Anne Barry, firefighter, 1952
Anne Barry has spent most of her adult life fighting fires. But in her biggest battle she blazed a trail of her own in 1981, when she became the first female firefighter in the Commonwealth.
It took three years of persistence and appeals to the Equal Opportunities Commission, the Human Rights Commission and Members of Parliament before she was accepted into the fire service recruitment course.
Barry recalls the severe resistance to women joining the Fire Service, saying: “In their words, they said they weren’t going to have fire stations turned into beds of sin, that they weren’t going to have menstrual cycles on fire stations and they didn’t want women fainting at motor accidents.”

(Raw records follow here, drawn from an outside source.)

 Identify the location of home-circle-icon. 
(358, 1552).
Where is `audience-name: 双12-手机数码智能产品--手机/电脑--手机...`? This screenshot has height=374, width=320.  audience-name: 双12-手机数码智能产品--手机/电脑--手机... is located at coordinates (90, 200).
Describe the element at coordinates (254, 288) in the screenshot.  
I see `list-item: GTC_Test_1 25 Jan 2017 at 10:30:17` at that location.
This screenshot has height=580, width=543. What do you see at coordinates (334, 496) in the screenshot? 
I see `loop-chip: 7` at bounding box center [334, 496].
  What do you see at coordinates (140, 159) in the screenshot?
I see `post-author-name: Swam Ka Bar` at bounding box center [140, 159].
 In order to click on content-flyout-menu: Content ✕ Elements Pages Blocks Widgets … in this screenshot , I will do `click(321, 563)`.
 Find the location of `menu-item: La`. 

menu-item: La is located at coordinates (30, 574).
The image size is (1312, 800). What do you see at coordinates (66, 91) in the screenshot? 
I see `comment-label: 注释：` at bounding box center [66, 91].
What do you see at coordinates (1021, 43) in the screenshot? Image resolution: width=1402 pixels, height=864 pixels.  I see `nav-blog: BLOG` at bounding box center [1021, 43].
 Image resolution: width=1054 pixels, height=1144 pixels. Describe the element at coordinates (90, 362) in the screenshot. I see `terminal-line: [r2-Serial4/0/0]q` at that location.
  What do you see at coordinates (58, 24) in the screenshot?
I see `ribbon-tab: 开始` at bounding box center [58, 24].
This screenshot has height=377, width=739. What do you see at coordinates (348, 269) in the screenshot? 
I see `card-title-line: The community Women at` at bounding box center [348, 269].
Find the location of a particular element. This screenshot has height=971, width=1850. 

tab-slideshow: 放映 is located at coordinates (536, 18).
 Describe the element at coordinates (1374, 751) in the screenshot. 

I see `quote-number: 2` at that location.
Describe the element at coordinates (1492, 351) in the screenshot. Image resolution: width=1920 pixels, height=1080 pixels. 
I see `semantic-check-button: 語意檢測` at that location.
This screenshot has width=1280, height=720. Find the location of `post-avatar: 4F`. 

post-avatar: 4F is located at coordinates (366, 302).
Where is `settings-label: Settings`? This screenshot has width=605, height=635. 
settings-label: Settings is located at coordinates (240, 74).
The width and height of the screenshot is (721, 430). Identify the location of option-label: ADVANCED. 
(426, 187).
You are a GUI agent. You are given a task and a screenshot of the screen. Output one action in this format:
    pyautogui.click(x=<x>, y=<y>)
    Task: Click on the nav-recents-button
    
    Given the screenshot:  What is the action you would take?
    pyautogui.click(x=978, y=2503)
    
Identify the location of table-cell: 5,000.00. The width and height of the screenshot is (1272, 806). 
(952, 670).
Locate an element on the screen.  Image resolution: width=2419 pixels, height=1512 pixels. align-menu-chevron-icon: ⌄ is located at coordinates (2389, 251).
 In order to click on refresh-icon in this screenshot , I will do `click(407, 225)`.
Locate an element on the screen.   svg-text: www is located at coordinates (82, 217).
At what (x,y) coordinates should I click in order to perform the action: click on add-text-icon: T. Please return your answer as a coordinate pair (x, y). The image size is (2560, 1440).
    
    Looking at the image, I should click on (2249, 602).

Working in the control room for the Auckland Fire Brigade, Barry was in her mid20s when she decided she’d rather be out in the field, amongst the action.
She enrolled in a fire
engineering degree. But still she was rejected, on the basis of height.
“I was an inch too short,” she recalls. Yet somehow there were dozens of male firefighters who were the same height or shorter than Barry. “They had come in the back door being chiefs’ sons, deputies’ sons, etc,” she explains.
When that excuse failed to wash, the Fire Service
rejected Barry again, claiming she had poor eyesight.
“Another letter came back saying my left eye was slightly weaker than my right eye, I had astigmatism.”
Barry sought a second, third and fourth opinion from other optometrists, all of whom confirmed her eyes were fine. “It made me dig my heels in,” says Barry.
In 1978, she took her case to the Human Rights Commission, which spent three years battling the Fire Service before Barry was finally accepted into the recruitment course in 1981, becoming the first female firefighter in the Commonwealth.
But Barry’s struggle continued. “There were men I knew through the communication centre who encouraged me to apply but stopped talking to me when I got the job — I guess they thought I wouldn’t get in.
“For the first three years I was forever trying to prove myself. I’d run as soon as the siren went to lift the heaviest thing.”
Today, there are more than 100 female firefighters in the NZ Fire Service. But Barry says she never set out to be a trailblazer.
“I did it for myself. It just happened to be that I’ve opened the door for other women,” explains Barry, who retired in 1999 after 22 years’ active service.
“I knew I was in the right, the Fire Service was wrong so I fought for it and won.”